Dont mention it... hey pm me your msn [ if you have msn that is... ]


----------



## GSDS (Oct 6, 2009)

Giratina3 said:
			
		

> Dont mention it... hey pm me your msn [ if you have msn that is... ]


i added you...i downloaded the patch.exe and i dont know what to do next


----------



## Overlord Nadrian (Oct 6, 2009)

Thanks Triforce (didn't know you had an account here) and nori2nori for the patch!


----------



## GameWinner (Oct 7, 2009)

so far the patch is working for me.any other AP checks in the game


----------



## outgum (Oct 7, 2009)

As far as i know, There is not another AP check.... YET. 
But i have noticed the game is quite... Slow, as in laggy? 
Is anyone else getting this?


----------



## GameWinner (Oct 7, 2009)

outgum said:
			
		

> As far as i know, There is not another AP check.... YET.
> But i have noticed the game is quite... Slow, as in laggy?
> Is anyone else getting this?


no the game has been fast for me,maybe its your SD card?


----------



## Bluelaserman (Oct 7, 2009)

outgum said:
			
		

> As far as i know, There is not another AP check.... YET.
> But i have noticed the game is quite... Slow, as in laggy?
> Is anyone else getting this?



The game is laggy in large maps, I don't think its a hardware problem.


----------



## Djermegandre (Oct 8, 2009)

Yeah, hopefully they will either be able to improve on that in the (hopefully) US release.

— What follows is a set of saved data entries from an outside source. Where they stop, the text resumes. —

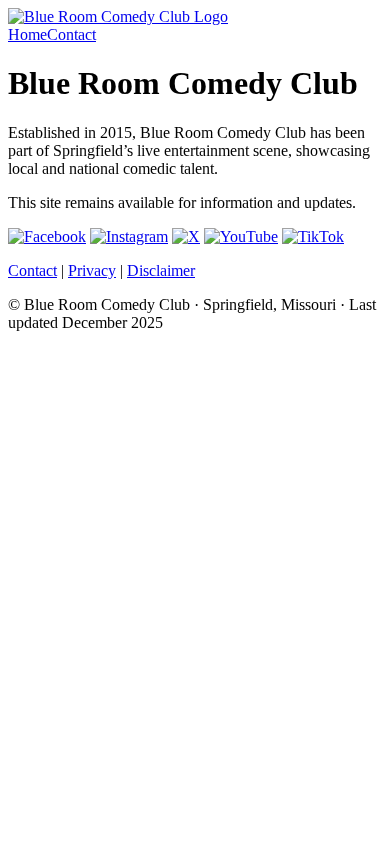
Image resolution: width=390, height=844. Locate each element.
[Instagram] (129, 236)
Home (27, 34)
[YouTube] (241, 236)
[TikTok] (313, 236)
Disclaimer (161, 270)
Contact (71, 34)
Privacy (92, 270)
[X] (186, 236)
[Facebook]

They should also think about getting new music tracks for any later installments seeing as it gets old hearing the exact same music over and over again


----------



## canx13 (Oct 15, 2009)

cool played the first DS version was awsome till the number of the party reached over like 20 r smthing then it got stressing but the real time battles are nice. and this one is 3D im gonna certanly play it but not far i guess bcause its a jap version 
	

	
	
		
		

		
		
	


	



hope u guys translate menus fast


----------



## DJ91990 (Oct 28, 2009)

Another Blue Dragon game?
Is this one a Tatic RPG or a standard one?
From the screenshots it looks like a normal RPG.
I hope this one comes out in the USA like the last one did.


----------



## mrfatso (Oct 28, 2009)

This is a standard hack and slash rpg with shadow allies of course


----------